A strong Xi worrying for regional peace
The 19th National Congress of the Chinese Communist Party concluded last week in Beijing on a predictable note. It firmed up further the grip of the all-powerful President XI Jinping over the party and the country. His reelection as party general secretary for another five-year term came as no surprise, either. President Xi was widely believed to be working to oust anyone from the higher echelons of the lone ruling party of China who could potentially pose a threat. This was done by launching a cleansing drive weeks before the Beijing plenary. It saw several tall provincial overlords mercilessly ejected out on charges of corruption. But Xi did not stop at that. He has since packed the all-important decision-making body of the CPC with yes men. Five new members ‘elected’ to the Politburo Standing Committee are unlikely to pose a challenge to him when his second term ends in 2022. Indeed, it was a measure of his total control over the party machine that there were now genuine grounds for wondering if he would change the party constitution to give himself a third five-year term. The manner in which the week-long proceedings of the Party Congress were orchestrated to serenade Xi showed that he brooked no dissent.

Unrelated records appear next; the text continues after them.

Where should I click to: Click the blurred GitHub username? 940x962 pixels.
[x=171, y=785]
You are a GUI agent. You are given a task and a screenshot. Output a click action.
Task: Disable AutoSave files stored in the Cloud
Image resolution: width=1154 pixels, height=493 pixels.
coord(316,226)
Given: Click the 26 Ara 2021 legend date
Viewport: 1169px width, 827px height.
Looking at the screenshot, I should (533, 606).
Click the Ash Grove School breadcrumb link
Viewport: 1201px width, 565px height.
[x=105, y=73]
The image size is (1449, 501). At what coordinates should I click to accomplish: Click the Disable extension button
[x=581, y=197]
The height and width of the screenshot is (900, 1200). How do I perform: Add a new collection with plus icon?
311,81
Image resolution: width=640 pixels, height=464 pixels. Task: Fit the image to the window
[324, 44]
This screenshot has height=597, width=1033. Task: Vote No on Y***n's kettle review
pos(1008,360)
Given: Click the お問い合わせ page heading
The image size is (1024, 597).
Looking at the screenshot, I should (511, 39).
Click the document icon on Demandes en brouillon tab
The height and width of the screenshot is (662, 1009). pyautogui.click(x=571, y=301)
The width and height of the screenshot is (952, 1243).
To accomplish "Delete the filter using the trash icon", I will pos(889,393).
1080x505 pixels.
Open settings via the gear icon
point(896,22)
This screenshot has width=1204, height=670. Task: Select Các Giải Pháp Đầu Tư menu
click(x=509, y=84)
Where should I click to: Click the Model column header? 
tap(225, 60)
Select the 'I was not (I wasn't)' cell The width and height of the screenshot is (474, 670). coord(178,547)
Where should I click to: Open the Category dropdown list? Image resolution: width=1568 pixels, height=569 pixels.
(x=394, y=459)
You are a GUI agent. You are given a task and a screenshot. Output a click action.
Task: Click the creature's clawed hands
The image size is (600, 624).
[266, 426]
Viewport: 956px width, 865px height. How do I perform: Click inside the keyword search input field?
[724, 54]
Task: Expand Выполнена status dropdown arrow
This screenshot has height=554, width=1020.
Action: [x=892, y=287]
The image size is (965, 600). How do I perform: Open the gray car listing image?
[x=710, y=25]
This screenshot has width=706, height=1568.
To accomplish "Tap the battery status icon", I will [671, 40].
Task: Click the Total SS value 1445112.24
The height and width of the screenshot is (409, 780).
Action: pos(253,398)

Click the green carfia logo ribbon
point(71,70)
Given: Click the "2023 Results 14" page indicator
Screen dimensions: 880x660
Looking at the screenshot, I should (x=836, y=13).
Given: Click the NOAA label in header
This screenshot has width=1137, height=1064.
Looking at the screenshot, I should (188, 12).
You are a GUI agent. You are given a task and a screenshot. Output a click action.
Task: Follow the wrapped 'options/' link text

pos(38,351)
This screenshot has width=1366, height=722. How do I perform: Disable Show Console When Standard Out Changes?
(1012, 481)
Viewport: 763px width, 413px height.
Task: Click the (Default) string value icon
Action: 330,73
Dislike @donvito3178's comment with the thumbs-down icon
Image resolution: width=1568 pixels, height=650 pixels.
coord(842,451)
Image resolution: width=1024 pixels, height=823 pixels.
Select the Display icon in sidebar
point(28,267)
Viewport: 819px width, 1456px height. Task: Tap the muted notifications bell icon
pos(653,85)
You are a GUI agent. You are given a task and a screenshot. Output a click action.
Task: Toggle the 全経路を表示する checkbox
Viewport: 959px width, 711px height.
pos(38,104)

Expectedly, he had his name enshrined in the party Constitution, to match the honour previously granted only to Mao and Deng Xiaoping previously. His supposed ideological contribution called ‘Thought on socialism with Chinese characteristics for a new era’ now finds place along with Deng’s ‘Socialism with Chinese characters.’ Deng broke the Maoist mould of economic planning, transforming China by emphasising pragmatism in economic sphere -- remember his words about the irrelevance of a cat’s colour so long as it caught mice. Xi has grown the Chinese economy immensely, though of late rising disparities and increasing aspirations have forced him to heed the need for higher domestic consumption and better wages for the Chinese workers. A relatively slowing economy with growing protectionism in the US, China’s biggest export market, might see Xi shift gears, albeit slowly. He has promised to make China a front-ranking global power by 2050, and a moderately prosperous nation in the next decade. Under him, an economically confident China has got more assertive in its relations with its neighbours, underscored by his aggressive designs on the South China Sea. The manner in which the nascent movement for minimal democratic freedoms in Hong Kong was crushed too indicates that despite rising incomes and higher living standards, the CPC is averse to relenting on the one-party rule. While the core of the communist philosophy lies in its economic system, it is however in the political sphere that the Chinese communists are deadest against giving the people a modicum of basic freedoms. Xi has now ensured that even the tallest leaders of the CPC remain fully subservient to him. Hopefully, he would not exploit his absolute power to harass the neighours far and near in order to ignite afresh narrow nationalistic sentiments at home.